Reprinted from the Oct. 25, 2005 Edition of the Great Falls Connection.
For a truck driver unfamiliar with the Great Falls and McLean area, Georgetown Pike can be deceivingly inviting as an alternate route to other more heavily trafficked roads.
"On a map, it looks like a straight line," said Wade Smith, a member of the McLean Citizen's Association (MCA) transportation committee.
William Byrnes, Chair of the MCA transportation committee agrees.
"It looks perfectly innocent on a map," said Byrnes. "It's just too bad it doesn't have any place to turn around. It's scary for trucks once they are on it — they don't realize what they are getting themselves into and then they can't get off."
Smith pointed out that truck drivers need to be warned about Georgetown Pike's sharp curves and hilly terrain.
"It's largely people that don't know what they are getting in to," said Smith. "No truck driver from this region would ever choose that route."
At last week's MCA transportation committee meeting, members discussed a resolution to urge the Fairfax County Board of Supervisors and the Commonwealth Transportation Board to prohibit or restrict cut-through trucks, trailers and semitrailers on Georgetown Pike between the Washington Beltway and the intersection of Old Dominion Drive. The resolution asks that the Board of Supervisors first hold a public hearing on the issue, and that they then take steps to put limitations on truck traffic.
"Can you think of any road in this area that is more scary to drive on than that stretch of road?" asked committee member Rob Bates.
THE RESOLUTION STEMS AS THE RESULT of an initiative by Dranesville District Supervisor Joan DuBois. Four months ago, DuBois received a call from a Great Falls resident who had a near fatal run-in with a truck on Georgetown Pike.
"He had an accident out there on one of the corners when a large truck going by had pushed him off the road," said DuBois.
According to the MCA resolution, the resident "was nearly killed when a large tractor trailer could not physically navigate the sharp turns at Difficult Run, and fish-tailed, causing his vehicle to slide underneath the truck and be totaled."
"He asked if we could do anything, and my office started looking into it and we found out that we can," said DuBois. "You can't keep local trucks off, but you do have the ability to work through VDOT [Virginia Department of Transportation] to keep trucks from using it as a cut-through."
DuBois' office then contacted the Great Falls Citizen's Association (GFCA) and the MCA and asked for feedback. DuBois says she is currently waiting to hear back from the community, and will proceed with the initiative when it becomes clear that it is desired by local residents.

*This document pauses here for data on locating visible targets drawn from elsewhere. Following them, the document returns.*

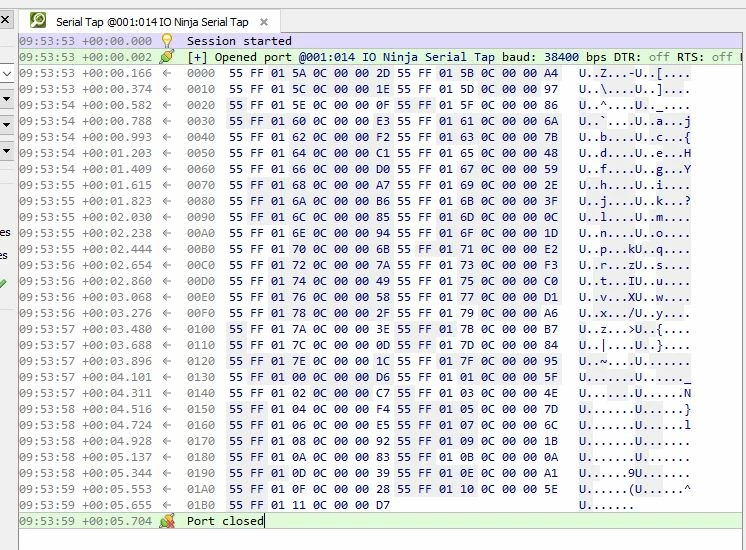Click the Opened port plug icon

click(x=167, y=57)
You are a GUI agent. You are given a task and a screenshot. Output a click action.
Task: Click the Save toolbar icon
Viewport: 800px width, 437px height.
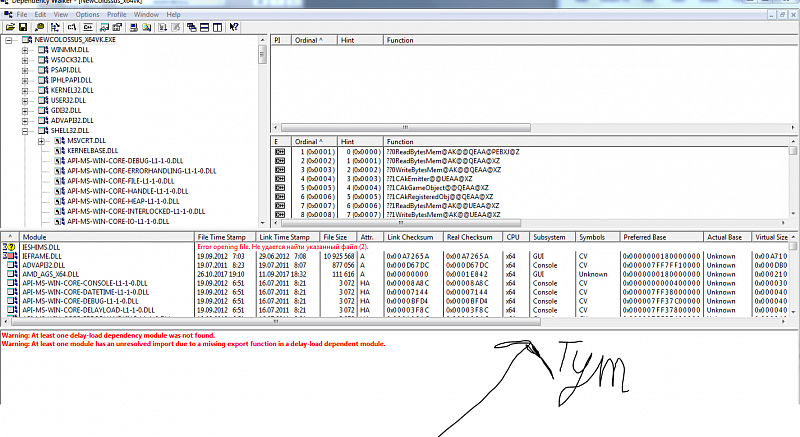pos(22,26)
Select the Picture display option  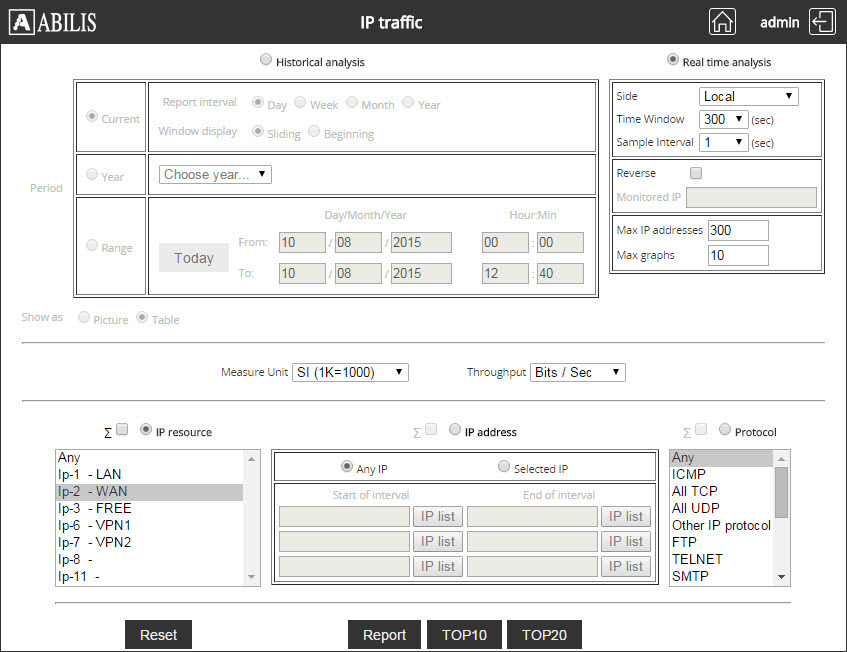tap(84, 317)
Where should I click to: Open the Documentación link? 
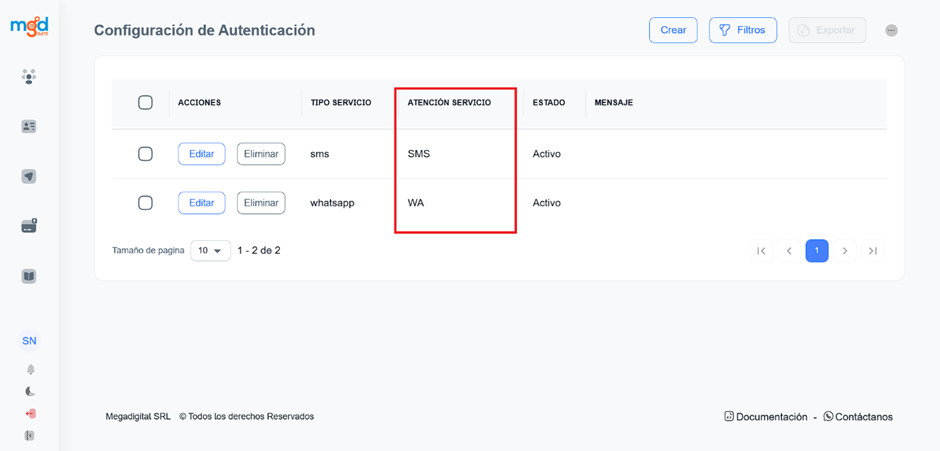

"I need input from the citizens to make it happen because that's the way you initiate the restriction," she said.
According to Ryan Hall, VDOT representative, a request for cut-through truck restrictions from the citizens is "just one step" in the process. Once the request is submitted, a public hearing must be held with the Board of Supervisors and VDOT, and VDOT must assess the impact of such a restriction.
"But the final authority comes from the Commonwealth Transportation Board," said Hall.
In an effort to help the situation, VDOT recently installed signs along Georgetown Pike stating that it is not recommended for tractor trailers and truck traffic.
"But VDOT cannot restrict through-truck traffic without the County putting in a request and holding public hearings," said Hall.
It appears that DuBois will be getting the feedback she needs to take the next step in the process. At its meeting last week the MCA transportation committee completed its resolution, which will be submitted to DuBois once the MCA Board gives the final approval. Additionally, the GFCA has declared its full support of DuBois and the MCA resolution.
"The Board certainly does endorse the effort to try to restrict tractor trailers," said Eleanor Anderson, chair of the GFCA transportation committee. "They're much too big for Georgetown Pike and they can't negotiate the turns safely without going over into somebody else's space. They are inappropriate, especially since they are bigger and longer than trucks used to be. We are in full agreement with the MCA."